It isn’t that shooting roundballs isn’t fun. It is, and you can find .375 roundballs for the 36 caliber guns, and .451-.457 roundballs for the 44 caliber guns right now. So by all means, if that is all you can find, just buy and shoot them. They will also be a lot cheaper. The paper cartridge system works great on roundballs too.

But if you like the feel of a kick in a pistol, I can’t suggest the conicals more highly. We will be looking into accuracy and ballistics down the line. I shot one of my Walkers yesterday, and it sent those 240 grain bullets downrange at about 1,000 feet per second. That’s better than 45ACP!

How to Make Paper Cartridges for Black Powder Revolvers

Making a Paper Cartridge

A paper cartridge, going back to the originals from the Civil War days, consists of two pieces of very thin paper, the powder, the bullet, a little bit of gluestick, and bullet lube. See the videos on the page for the construction of the cartridge, and how to make the lube. The kits are available directly from Star & Bullock Hardware, or from their Etsy store.

We are using cigarette rolling paper for the cartridges. The S&B kits come with Elements rolling papers, which are a very thin rice paper. As you can see from the video, the cartridges are almost translucent, and I have experienced no hangfires whatsoever using this paper. I will be comparing different rolling papers in the future.
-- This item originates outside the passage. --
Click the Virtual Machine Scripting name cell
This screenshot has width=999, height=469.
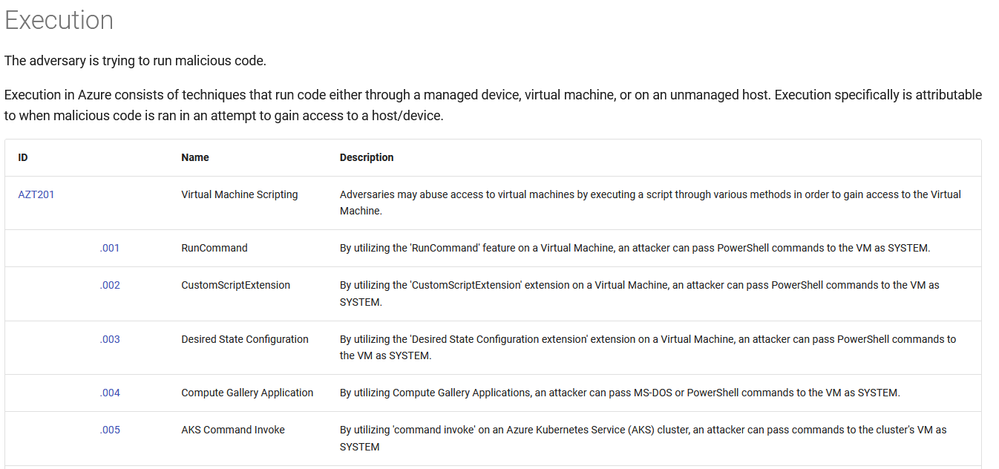(x=240, y=195)
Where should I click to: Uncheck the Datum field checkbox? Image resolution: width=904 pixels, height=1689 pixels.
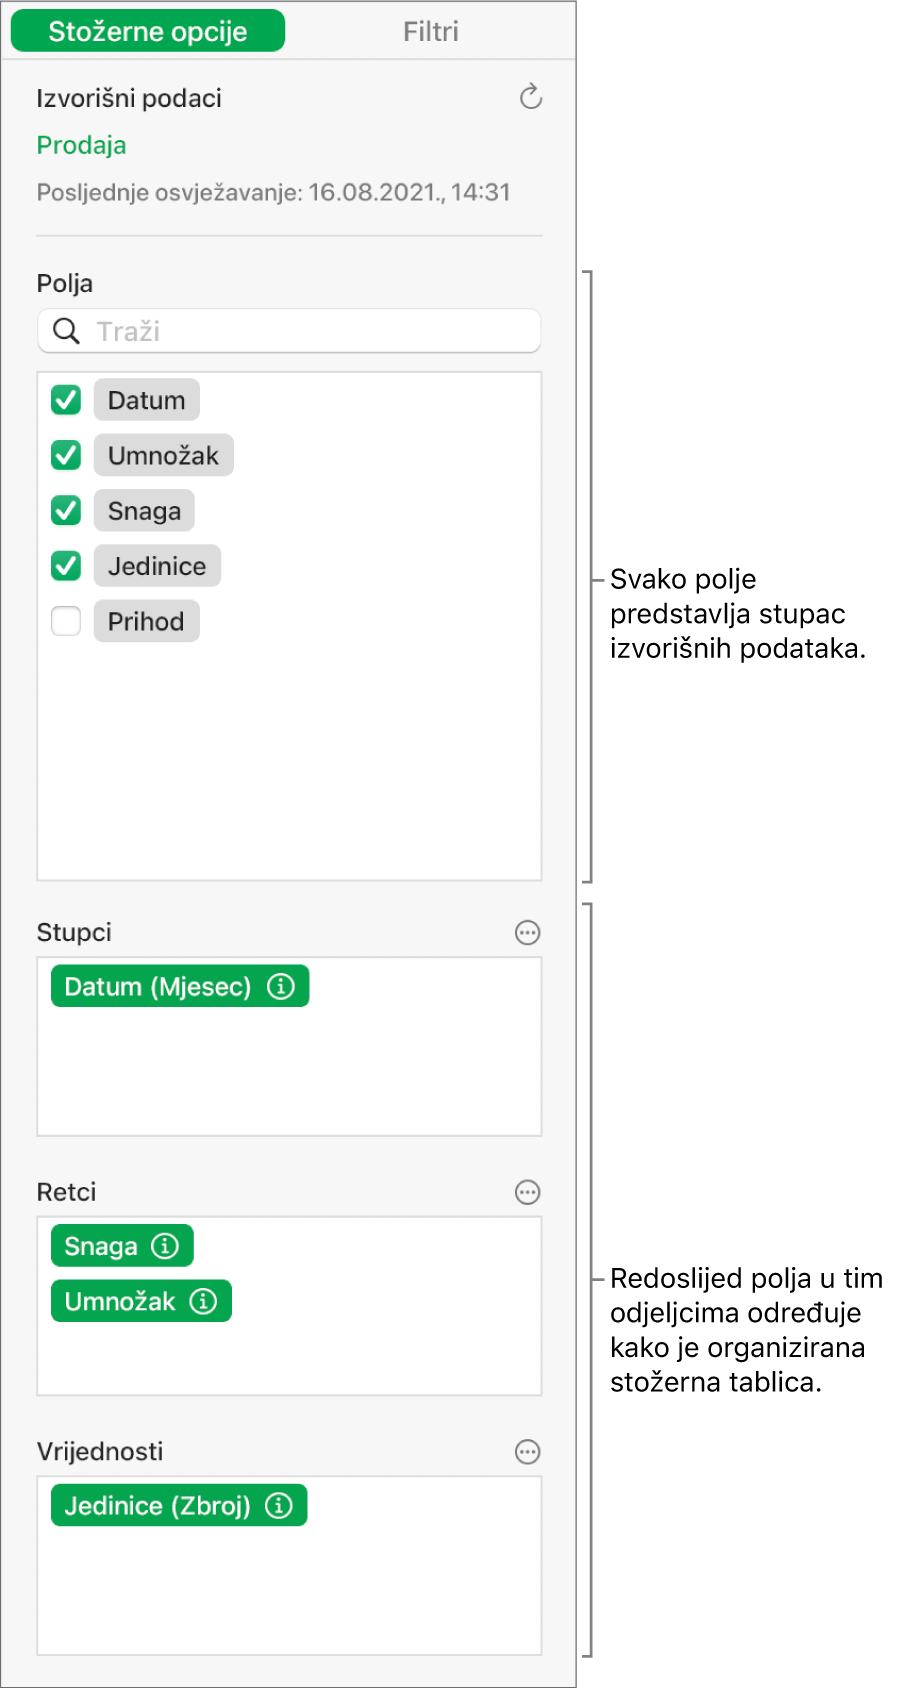click(66, 400)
You don’t rip the paper as you load the cartridge, like you would think of with an Enfield cartridge from the Civil War. You just load it right into the chamber and press it in with the rod.

The process starts with circles. You have to cut them for the bottom of the paper cartridge. If you are conserving papers, you can get four circles from a standard size rolling paper, and two more from the longer size. Each circle that you cut, per rolling paper, gives you two base papers because the paper is folded.

We use a craft circle cutter. The S&B kit comes with a 5/8ths cutter, and a half inch one from Michaels will work just as well. Do not try to cut one paper. You have to remove at least 5 or 6, and cut them at the same time. Otherwise the cutter will bind as the paper bends instead of cutting clean. Those cutters are made for card stock, so the thicker the better.

If the cutter binds, just pop it free by sticking your thumb in the bottom hole. It can happen even with 6 folded papers, so just beware that you aren’t doing anything wrong, or damaging your cutter. It pops free and there is no permanent damage. The circles will have a little tab where the cutter stuck, but they will work fine.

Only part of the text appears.